King thinks it would be “better” for all tertiary students to receive an equitable subsidy, regardless of their indebtedness.
“Forgiving student loans is a bad idea since it’s an arbitrary, unfair distribution of wealth. A non-borrowing student who is equally poor but hustled to pay his fees, resulting in less studying time & lower grades, gets nothing. Better to give all an equal amout, indebed or not (sic),” tweeted King.
The CAPRI director was immediately criticised by the Jamaican Twitterati for missing the point that tertiary indebtedness could also be viewed by those affected as an “arbitrary, unfair distribution of wealth” and questioned whether he had empirical or statistical evidence to prove loan-taking students ‘fared better’ than poorer students who paid their tuition.
Many Twitter ‘netizens’ did not ascribe to the suggestion that students with tertiary loans should effectively be ‘punished’ for wanting to further their education and subsequent earning prospects upon graduation, when the average cost of tuition incrementally increases year-over-year.
By the same reasoning, Twitter users noted that to ‘level the playing field’, perhaps the ultra-rich and their peers should not be getting tax breaks. In the same vein, internet pundits wondered whether King’s line of thought would change if his rhetoric was applied to hospitals, where those who remain healthy ‘do not benefit’ from others being sick and in need of healthcare.

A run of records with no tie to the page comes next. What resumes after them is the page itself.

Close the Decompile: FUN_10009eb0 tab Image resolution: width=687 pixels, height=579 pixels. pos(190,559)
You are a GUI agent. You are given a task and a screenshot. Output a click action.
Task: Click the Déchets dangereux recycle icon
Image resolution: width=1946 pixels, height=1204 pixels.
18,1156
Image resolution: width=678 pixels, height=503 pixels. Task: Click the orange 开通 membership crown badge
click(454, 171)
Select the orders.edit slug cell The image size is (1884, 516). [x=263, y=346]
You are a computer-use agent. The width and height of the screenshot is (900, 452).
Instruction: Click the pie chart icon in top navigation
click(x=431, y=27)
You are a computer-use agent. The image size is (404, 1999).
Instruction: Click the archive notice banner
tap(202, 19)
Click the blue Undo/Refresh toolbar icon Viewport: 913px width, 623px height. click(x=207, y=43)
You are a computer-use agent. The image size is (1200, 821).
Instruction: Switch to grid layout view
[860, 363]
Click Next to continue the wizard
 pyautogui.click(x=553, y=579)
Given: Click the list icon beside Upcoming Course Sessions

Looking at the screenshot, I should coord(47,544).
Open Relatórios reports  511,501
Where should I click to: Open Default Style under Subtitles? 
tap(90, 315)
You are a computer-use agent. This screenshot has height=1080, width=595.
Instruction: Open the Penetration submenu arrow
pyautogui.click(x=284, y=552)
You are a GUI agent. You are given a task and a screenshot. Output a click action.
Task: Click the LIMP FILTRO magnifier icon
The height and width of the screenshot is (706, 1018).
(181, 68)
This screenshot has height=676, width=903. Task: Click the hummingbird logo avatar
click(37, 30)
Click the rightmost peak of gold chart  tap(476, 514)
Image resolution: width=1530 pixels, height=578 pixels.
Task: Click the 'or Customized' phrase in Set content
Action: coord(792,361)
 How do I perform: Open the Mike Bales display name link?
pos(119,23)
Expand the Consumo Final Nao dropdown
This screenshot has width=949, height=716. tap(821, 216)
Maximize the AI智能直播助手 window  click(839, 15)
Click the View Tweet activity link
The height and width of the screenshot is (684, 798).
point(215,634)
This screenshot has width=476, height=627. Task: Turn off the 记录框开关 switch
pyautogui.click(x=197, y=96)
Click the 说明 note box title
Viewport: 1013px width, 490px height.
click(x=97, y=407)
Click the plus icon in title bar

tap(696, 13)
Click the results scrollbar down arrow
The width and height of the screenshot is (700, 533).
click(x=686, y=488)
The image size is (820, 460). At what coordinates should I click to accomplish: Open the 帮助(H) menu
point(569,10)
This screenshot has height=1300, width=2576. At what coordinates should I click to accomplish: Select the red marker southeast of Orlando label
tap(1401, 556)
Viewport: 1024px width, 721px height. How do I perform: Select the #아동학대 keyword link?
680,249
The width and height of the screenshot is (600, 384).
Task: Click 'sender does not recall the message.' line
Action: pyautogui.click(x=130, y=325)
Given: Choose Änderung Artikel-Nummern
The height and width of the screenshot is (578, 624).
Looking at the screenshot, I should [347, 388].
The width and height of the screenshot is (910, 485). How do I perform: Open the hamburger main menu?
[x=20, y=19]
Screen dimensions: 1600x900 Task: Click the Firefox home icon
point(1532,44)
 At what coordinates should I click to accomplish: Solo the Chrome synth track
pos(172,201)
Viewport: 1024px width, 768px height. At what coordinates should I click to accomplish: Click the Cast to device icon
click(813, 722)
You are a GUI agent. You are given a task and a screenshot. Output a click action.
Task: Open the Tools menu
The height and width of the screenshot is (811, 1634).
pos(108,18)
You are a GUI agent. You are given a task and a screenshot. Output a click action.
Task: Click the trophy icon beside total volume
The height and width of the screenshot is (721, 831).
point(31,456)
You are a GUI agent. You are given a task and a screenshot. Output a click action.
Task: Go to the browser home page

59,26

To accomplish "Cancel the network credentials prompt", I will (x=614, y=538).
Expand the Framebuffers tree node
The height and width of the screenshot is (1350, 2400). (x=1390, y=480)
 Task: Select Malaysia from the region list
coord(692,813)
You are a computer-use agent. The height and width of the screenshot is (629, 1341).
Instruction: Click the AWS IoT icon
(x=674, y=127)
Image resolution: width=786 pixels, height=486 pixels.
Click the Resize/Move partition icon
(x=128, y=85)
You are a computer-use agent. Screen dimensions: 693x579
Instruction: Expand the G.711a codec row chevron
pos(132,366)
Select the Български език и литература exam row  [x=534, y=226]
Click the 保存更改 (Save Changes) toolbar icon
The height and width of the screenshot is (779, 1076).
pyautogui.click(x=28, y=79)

Some went a step further to add that the days of working part-time to finance one’s way through university are ‘long dead’ and to hold on to such ideological beliefs speaks more to ‘faux-equality’ than equity.
Others, while agreeing with King’s perspective, argued that they would not support student loan forgiveness as the current system of tertiary education makes higher learning a financial burden.
“Until the ACTUAL problem here is addressed I’m against forgiving student loans. The ACTUAL problem is 10’s of thousands of dollars in loans are needed by many to go to college. Make a college education AFFORDABLE w/o having to take out these loans,” replied user @RealityOfItAll7.
Sections of US Twitter, unaware Jamaica has its own share of student indebtedness, got in on the backlash and urged King to ‘stay out of American business’.
Those who outright supported King’s sentiments contended that the raging Twittersphere ‘did not read’ the tweet as intentioned, thereby missing the context of his argument.
For those against student loan forgiveness, they consider the idea that they toiled to pay their tuition to being ‘unfair’ while others get ahead with ‘little difficulty’.